[start of Data supplied]

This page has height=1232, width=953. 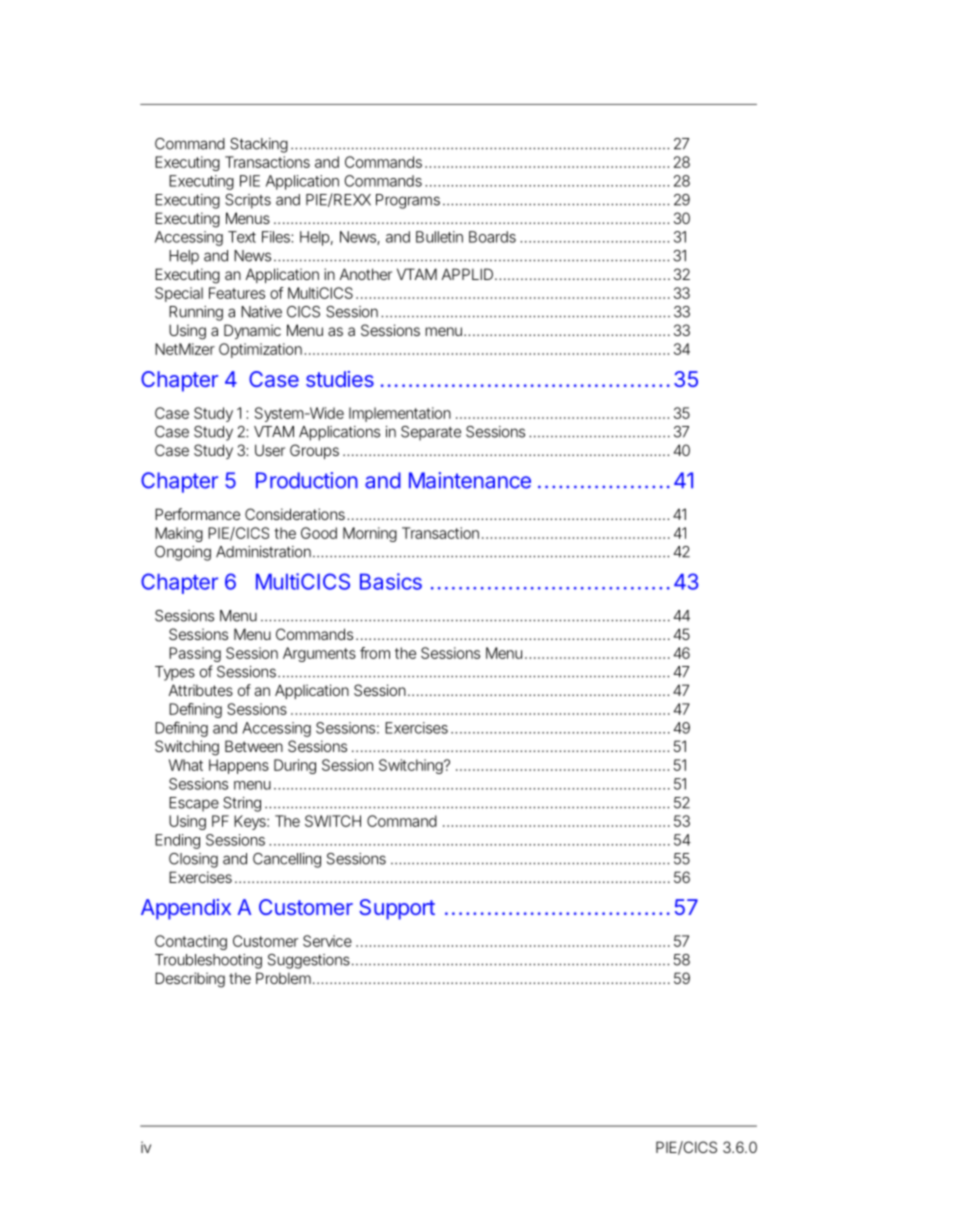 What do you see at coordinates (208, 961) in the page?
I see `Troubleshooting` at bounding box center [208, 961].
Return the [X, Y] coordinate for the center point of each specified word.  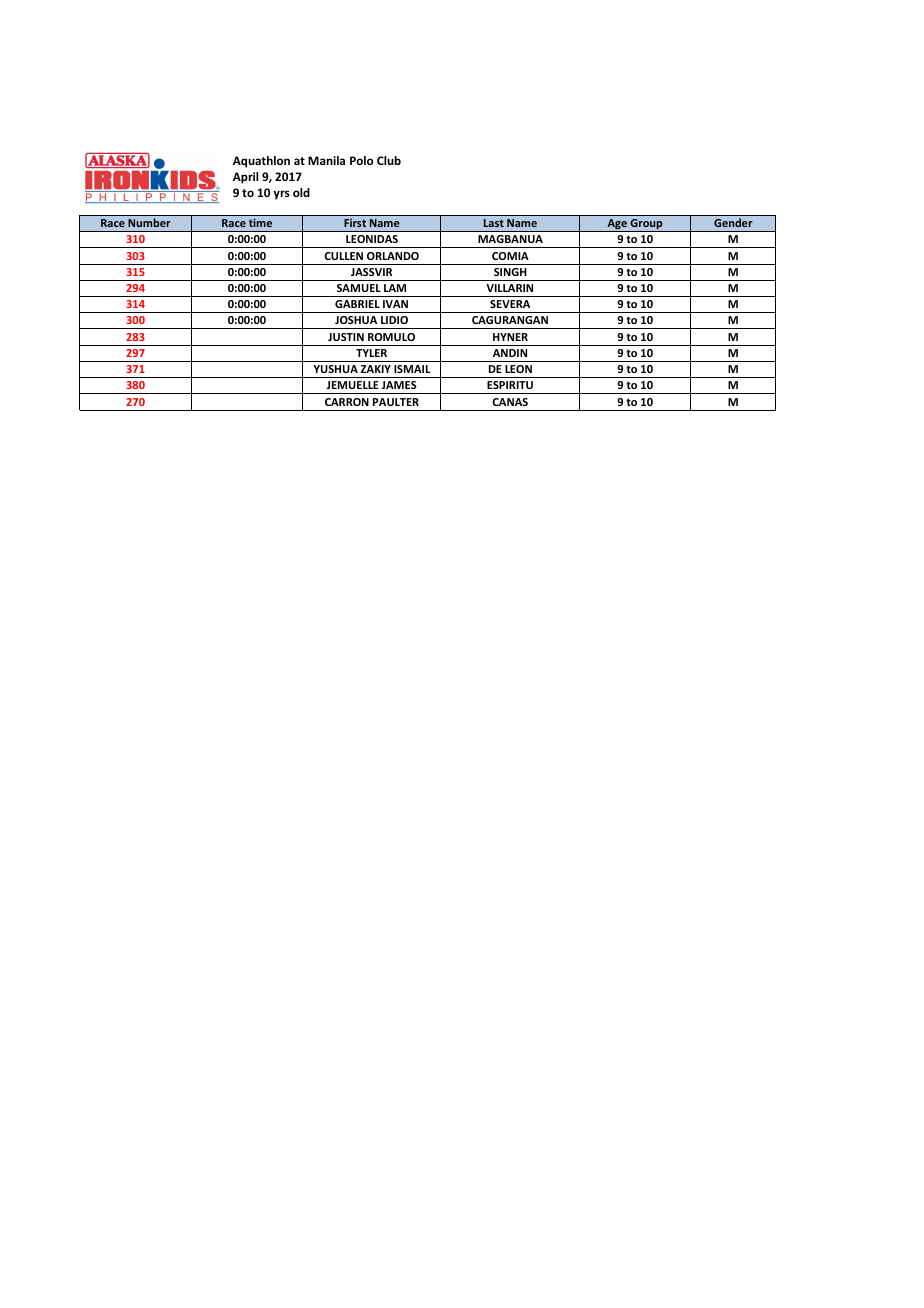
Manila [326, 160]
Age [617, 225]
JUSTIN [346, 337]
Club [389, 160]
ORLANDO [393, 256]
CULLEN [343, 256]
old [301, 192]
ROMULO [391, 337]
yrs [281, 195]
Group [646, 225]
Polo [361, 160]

[end of Data supplied]
[start of Data supplied]

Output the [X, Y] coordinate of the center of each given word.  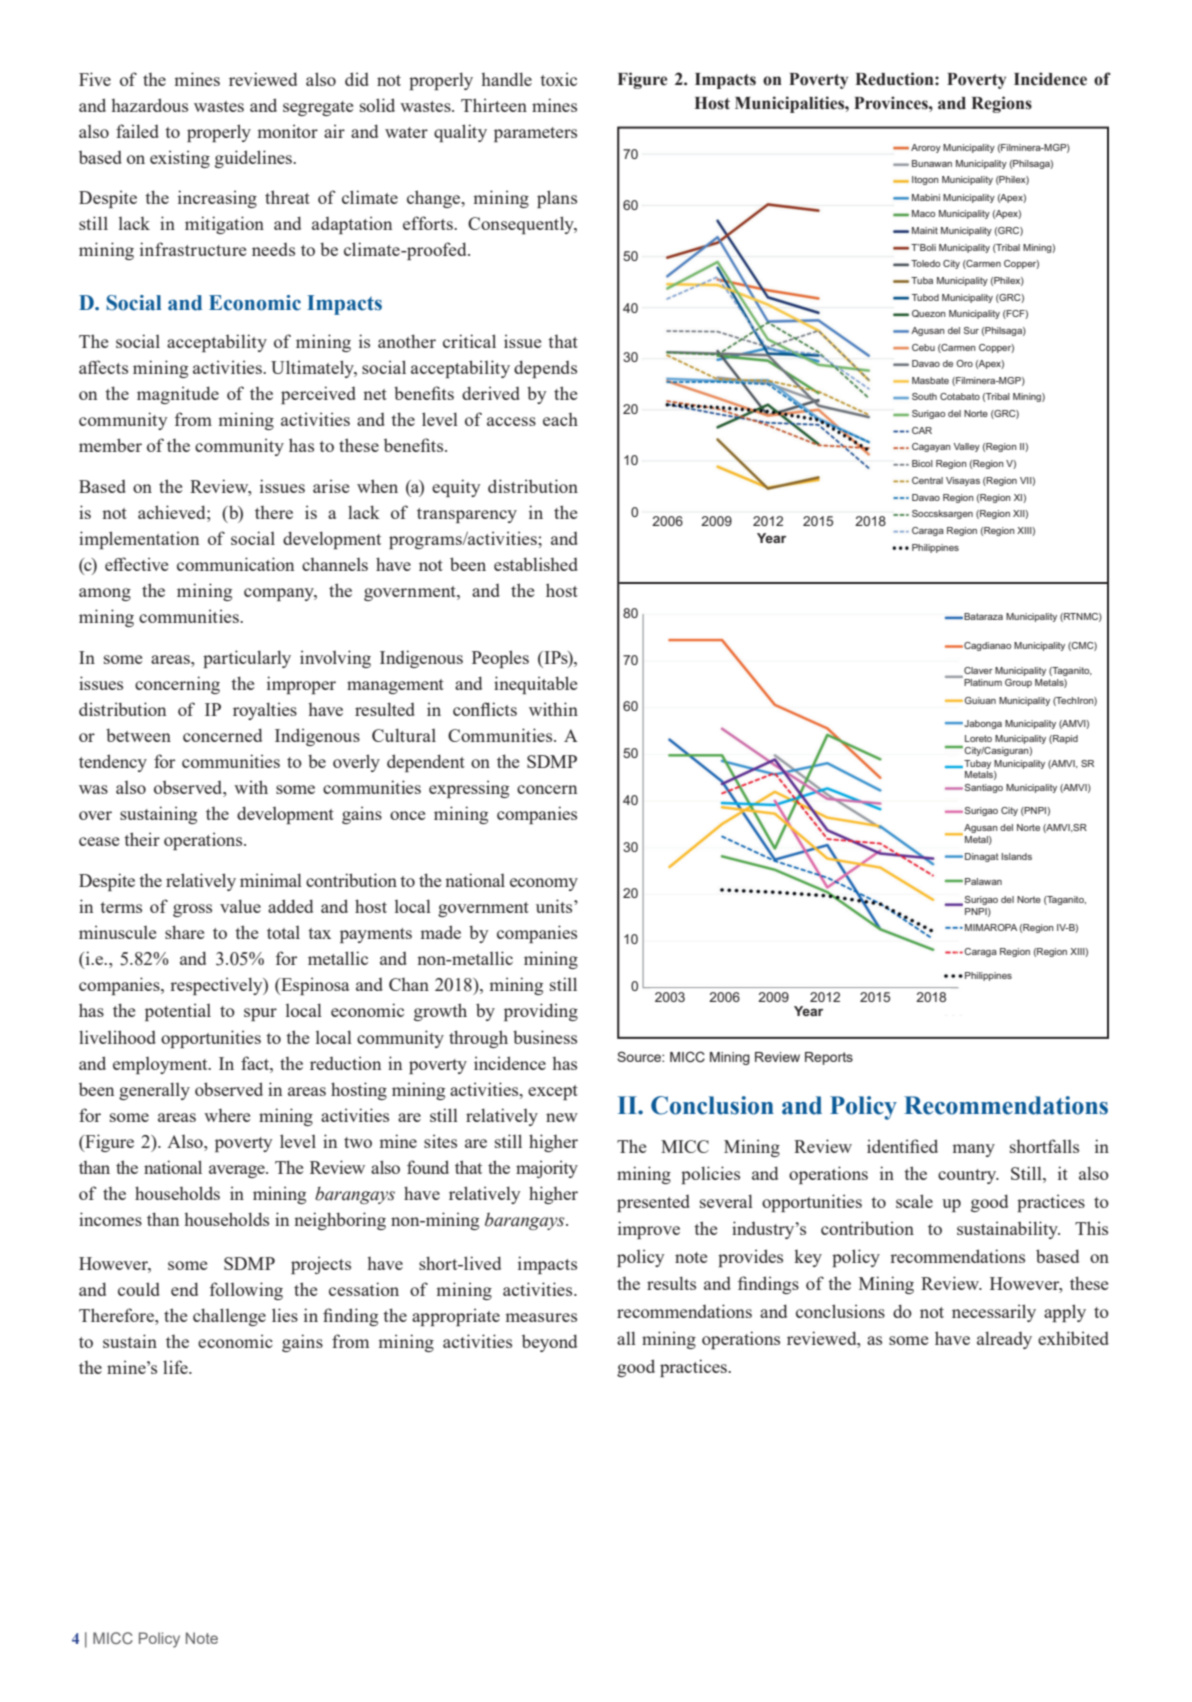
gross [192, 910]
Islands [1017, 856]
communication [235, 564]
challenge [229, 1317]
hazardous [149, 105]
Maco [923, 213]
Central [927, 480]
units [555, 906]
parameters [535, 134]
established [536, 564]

[end of Data supplied]
[start of Data supplied]

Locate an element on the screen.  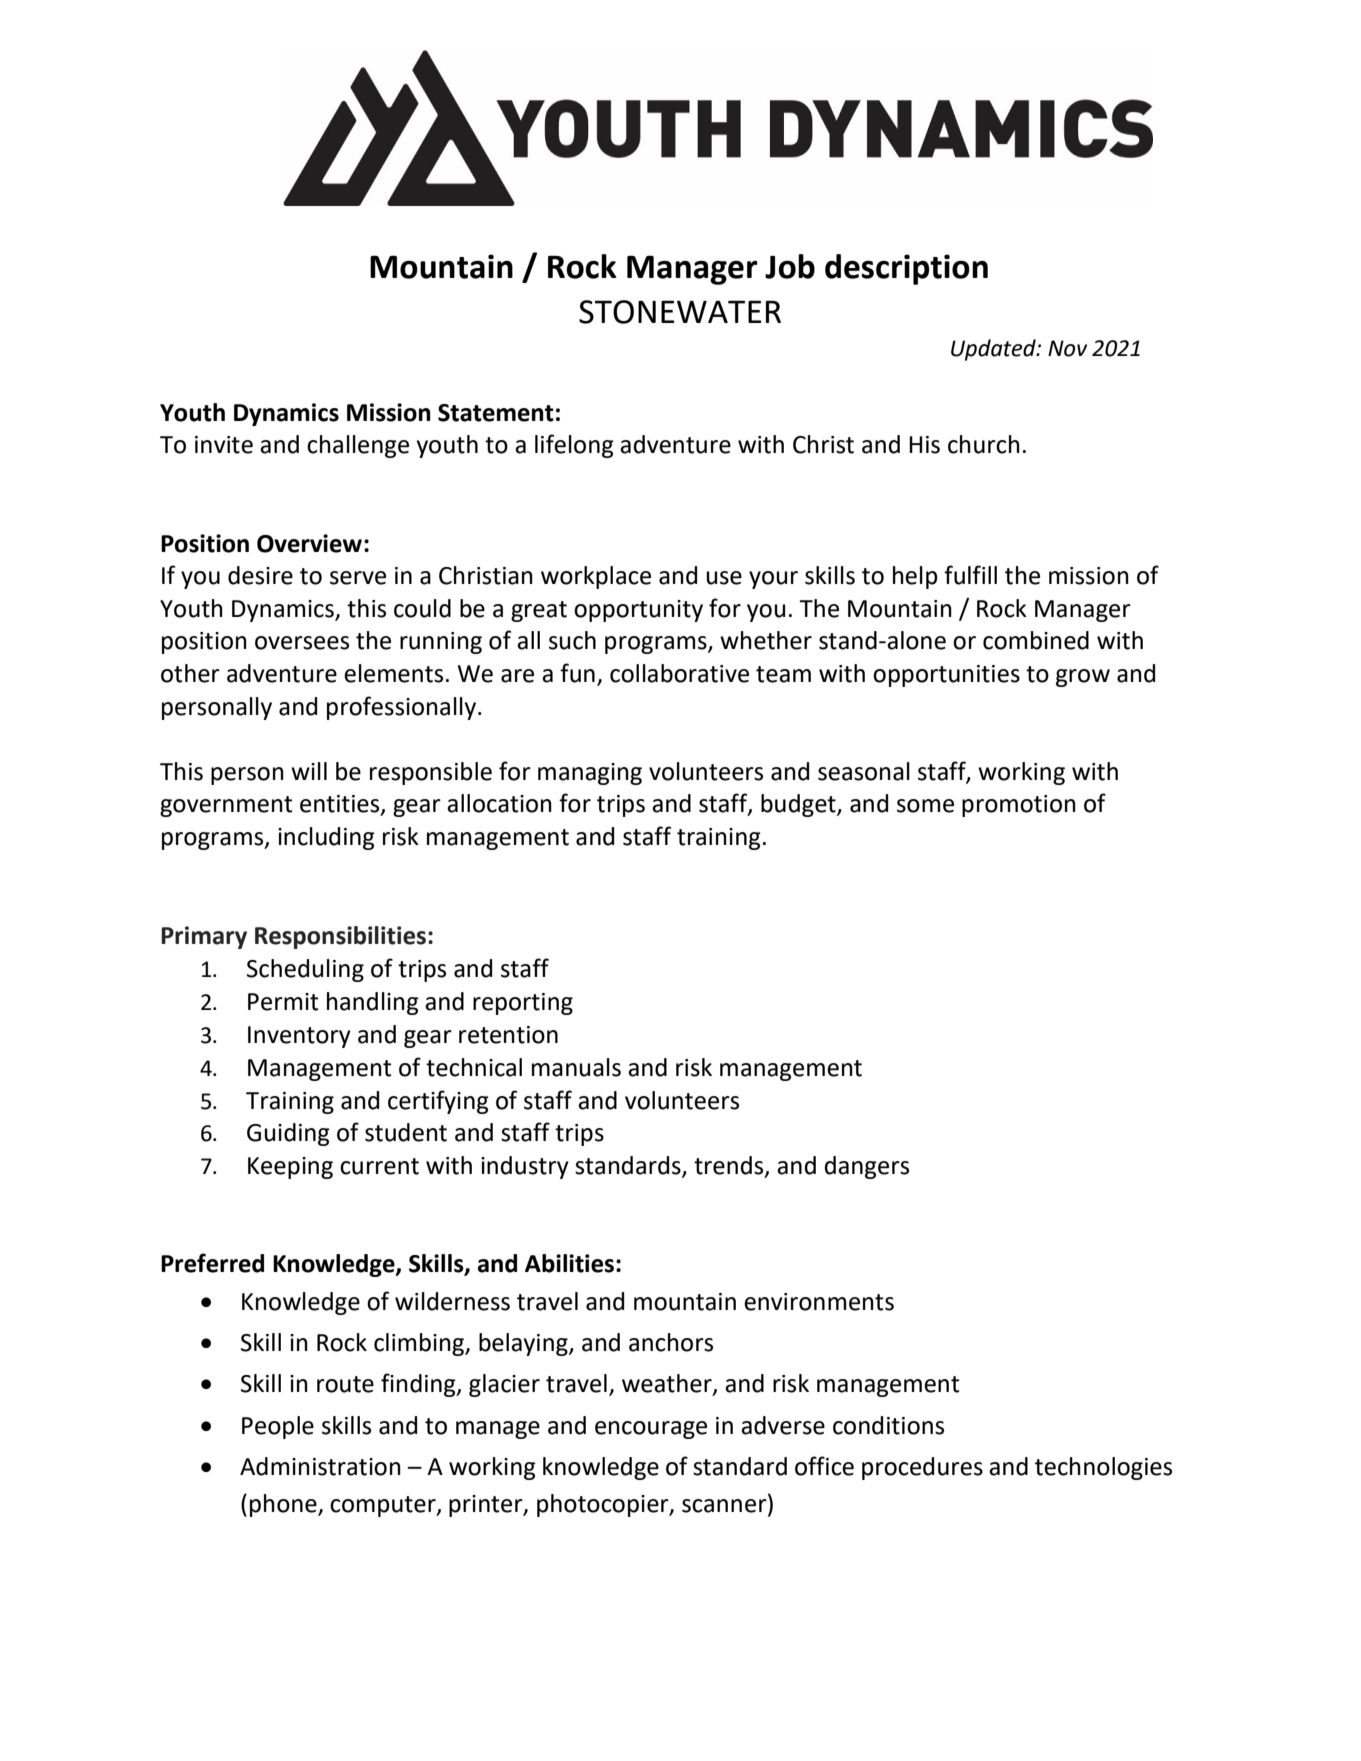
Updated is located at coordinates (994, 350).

[end of Data supplied]

**Job**
Copy out the lines of the material above exactly as they stand, from the line containing "hazardous [149, 105]" through the line containing "established [536, 564]", including both.

**The answer**
hazardous [149, 105]
Maco [923, 213]
Central [927, 480]
units [555, 906]
parameters [535, 134]
established [536, 564]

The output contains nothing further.